> Data:
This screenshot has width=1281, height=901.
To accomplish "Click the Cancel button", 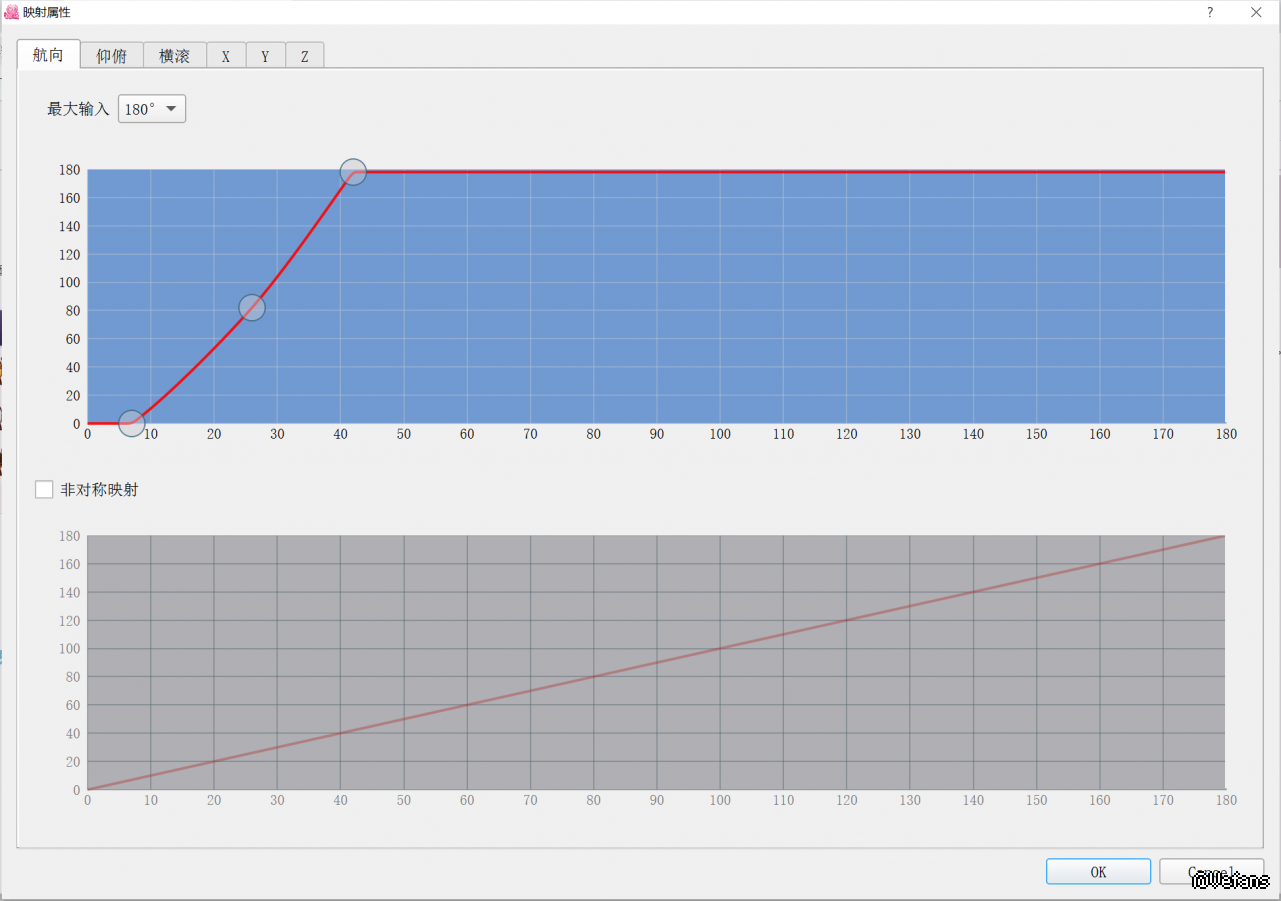I will click(x=1211, y=871).
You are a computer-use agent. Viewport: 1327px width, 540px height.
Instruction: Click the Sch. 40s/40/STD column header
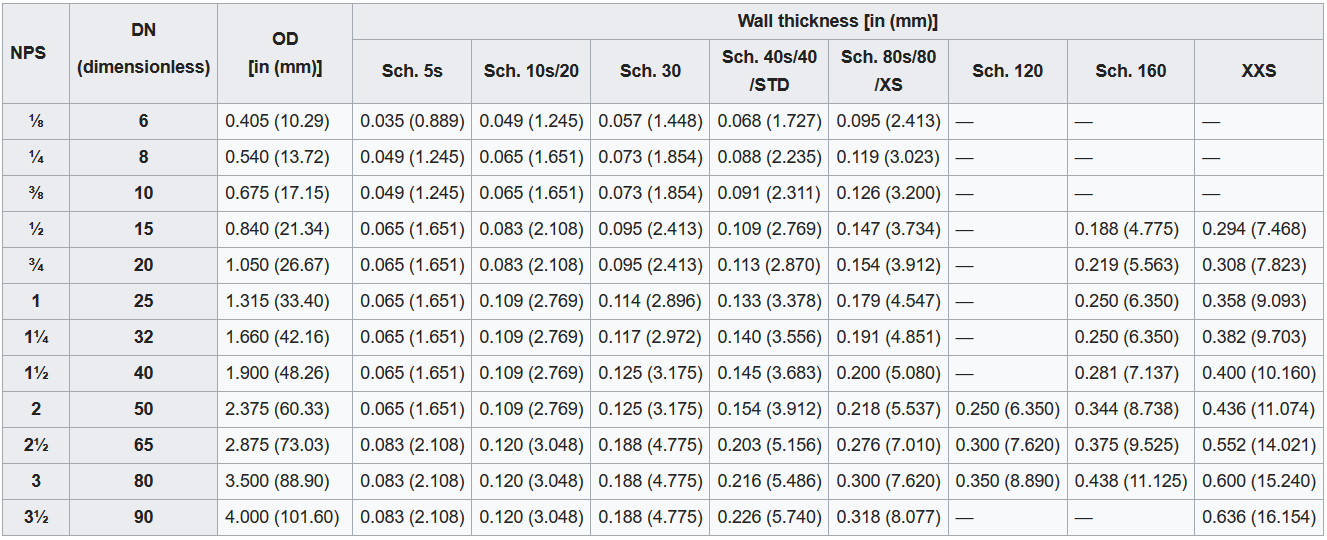[x=769, y=71]
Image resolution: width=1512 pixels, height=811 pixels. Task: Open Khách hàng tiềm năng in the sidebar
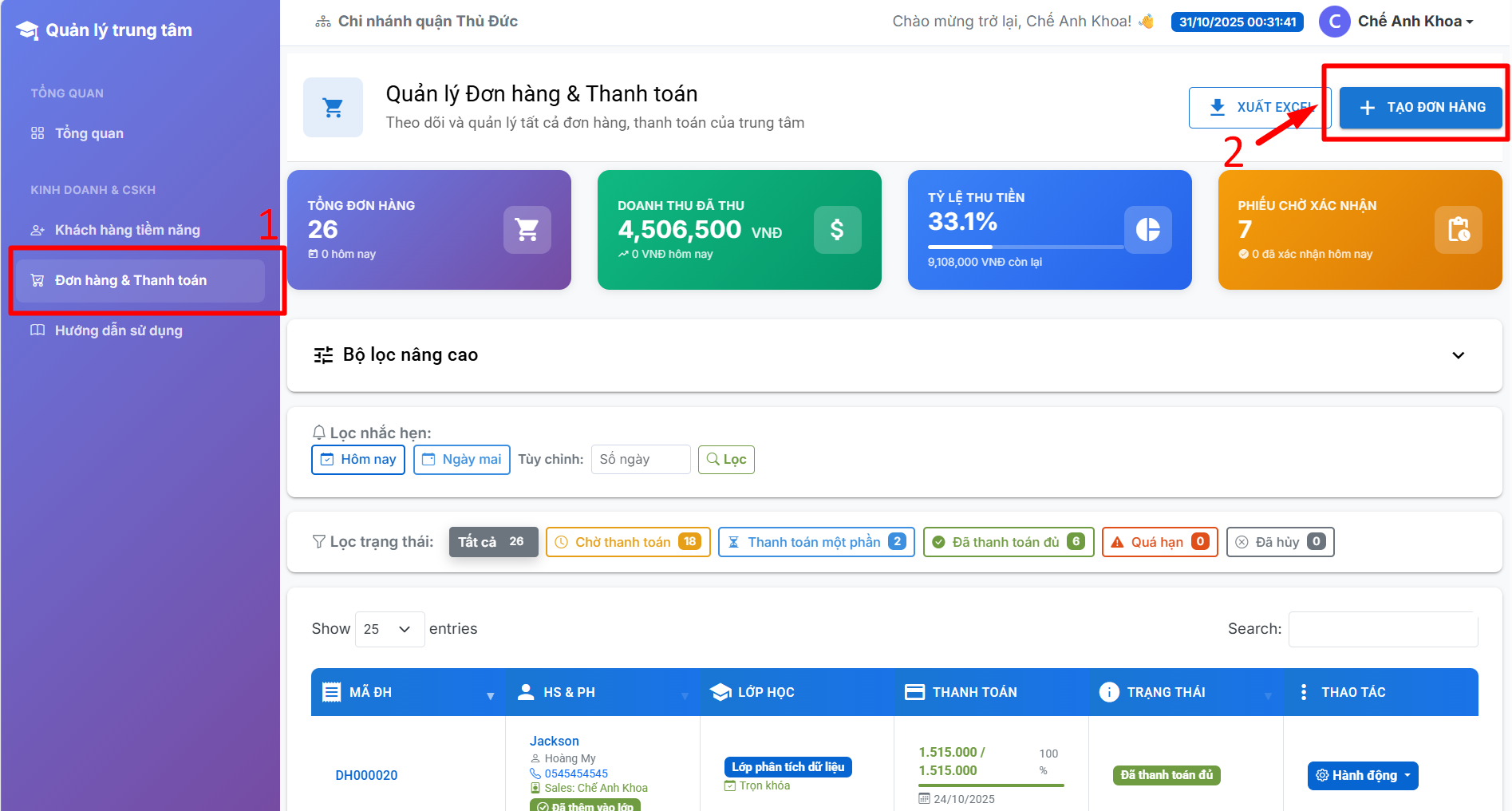(128, 230)
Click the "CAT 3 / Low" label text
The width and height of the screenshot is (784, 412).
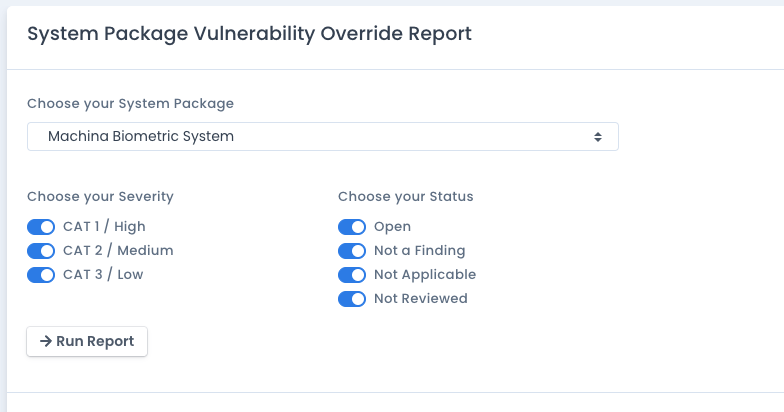pyautogui.click(x=103, y=275)
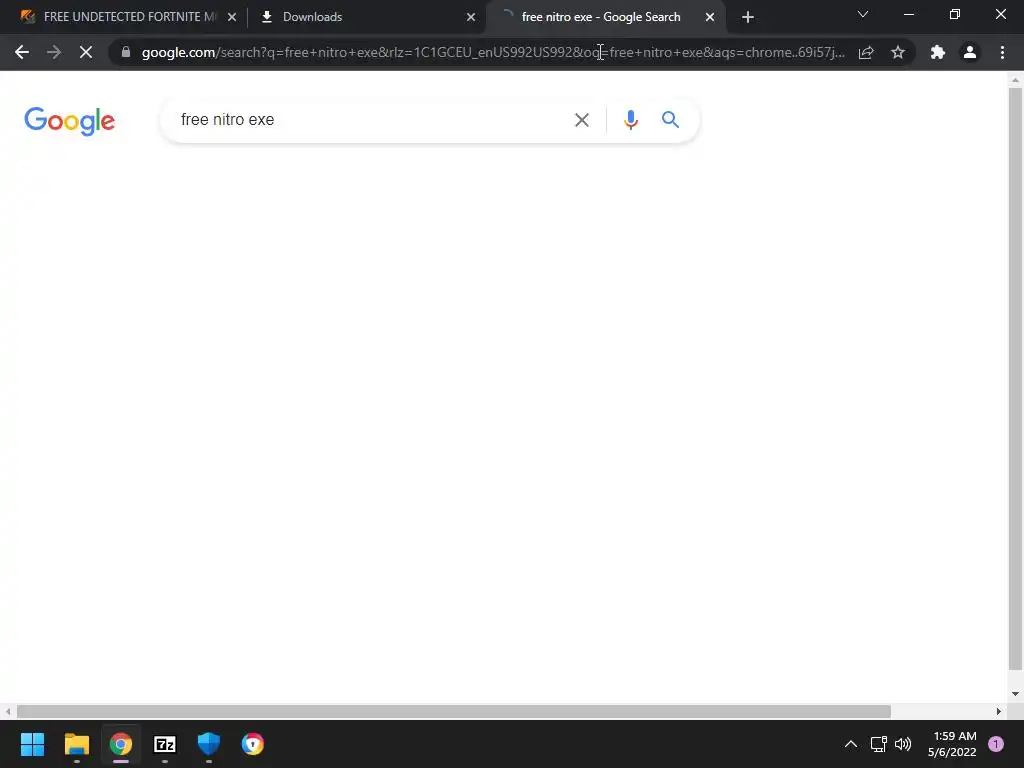Image resolution: width=1024 pixels, height=768 pixels.
Task: Click the blue magnifier search icon
Action: [670, 120]
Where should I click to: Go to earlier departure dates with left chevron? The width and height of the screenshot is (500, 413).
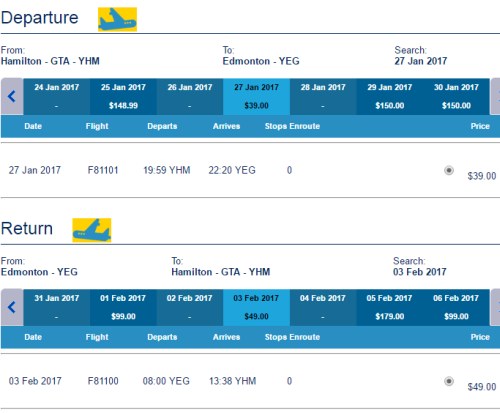(x=12, y=97)
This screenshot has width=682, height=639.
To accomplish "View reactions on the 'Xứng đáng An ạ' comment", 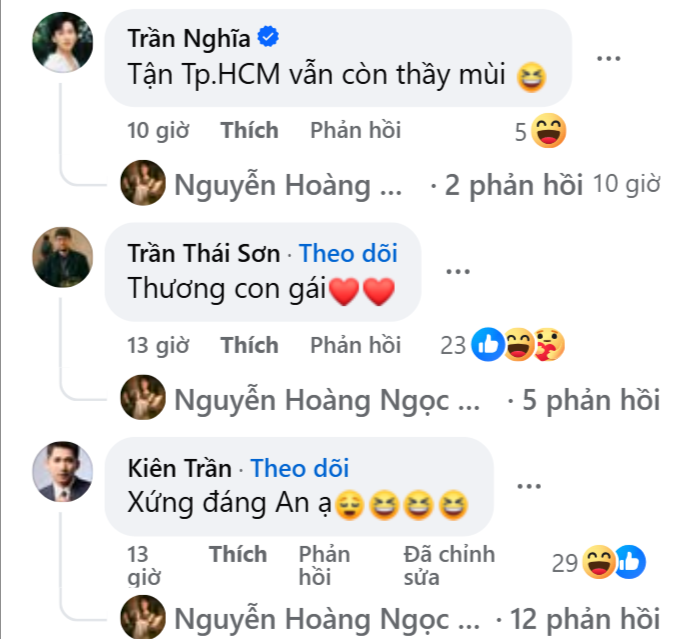I will pos(614,562).
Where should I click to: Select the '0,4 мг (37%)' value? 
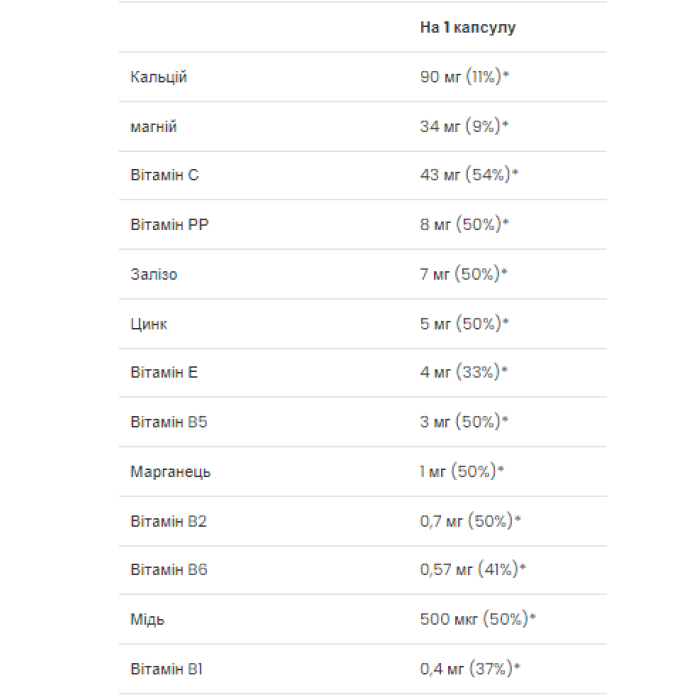[469, 668]
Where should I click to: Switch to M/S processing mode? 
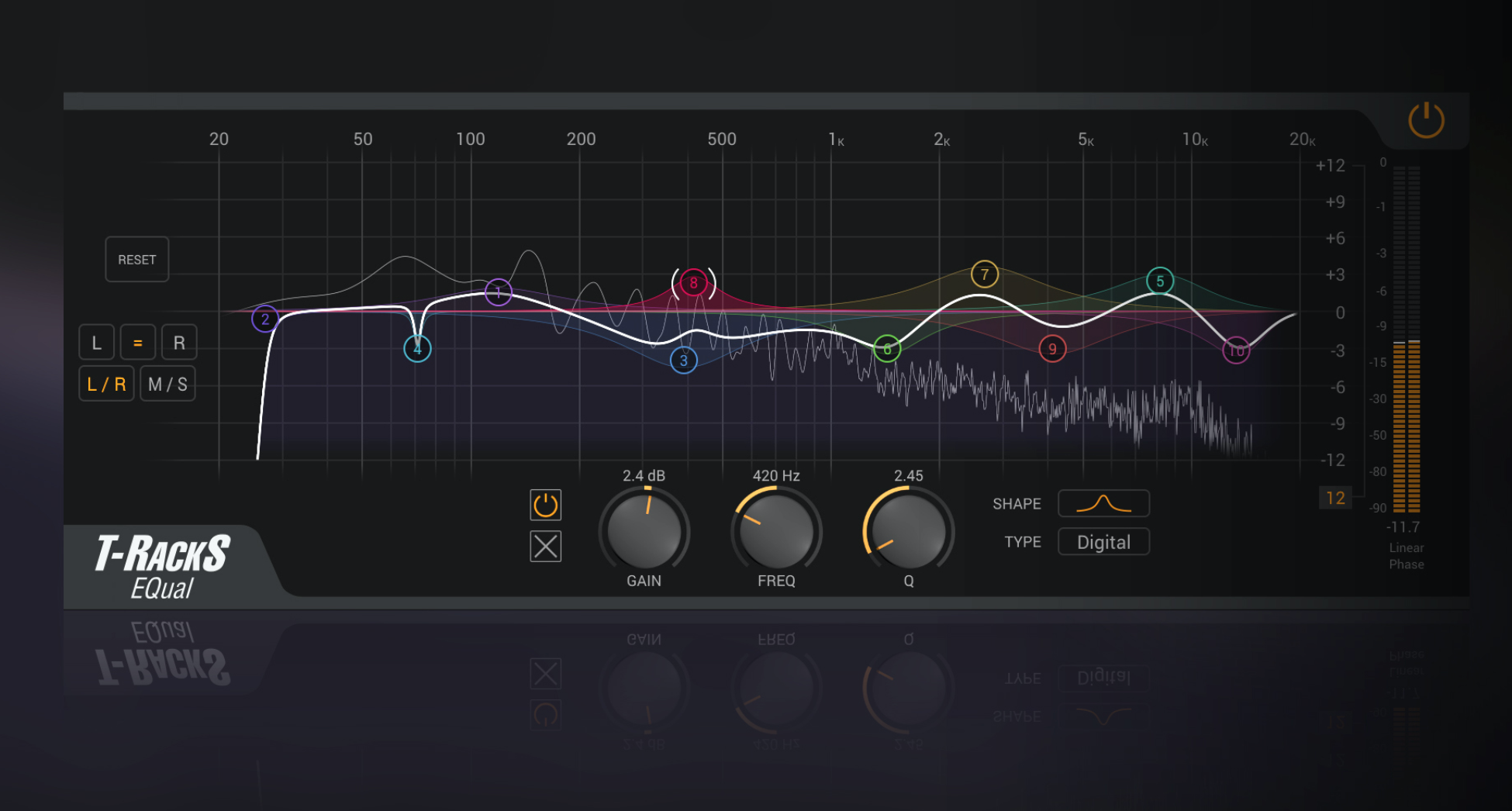pyautogui.click(x=167, y=384)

> Task:
Extract precisely the lines beginning at the line containing "Where should I click to: Switch" and ending at the last line of the entries above, exactly as written and with no pictures.

> Expected answer:
Where should I click to: Switch to M/S processing mode? 
pyautogui.click(x=167, y=384)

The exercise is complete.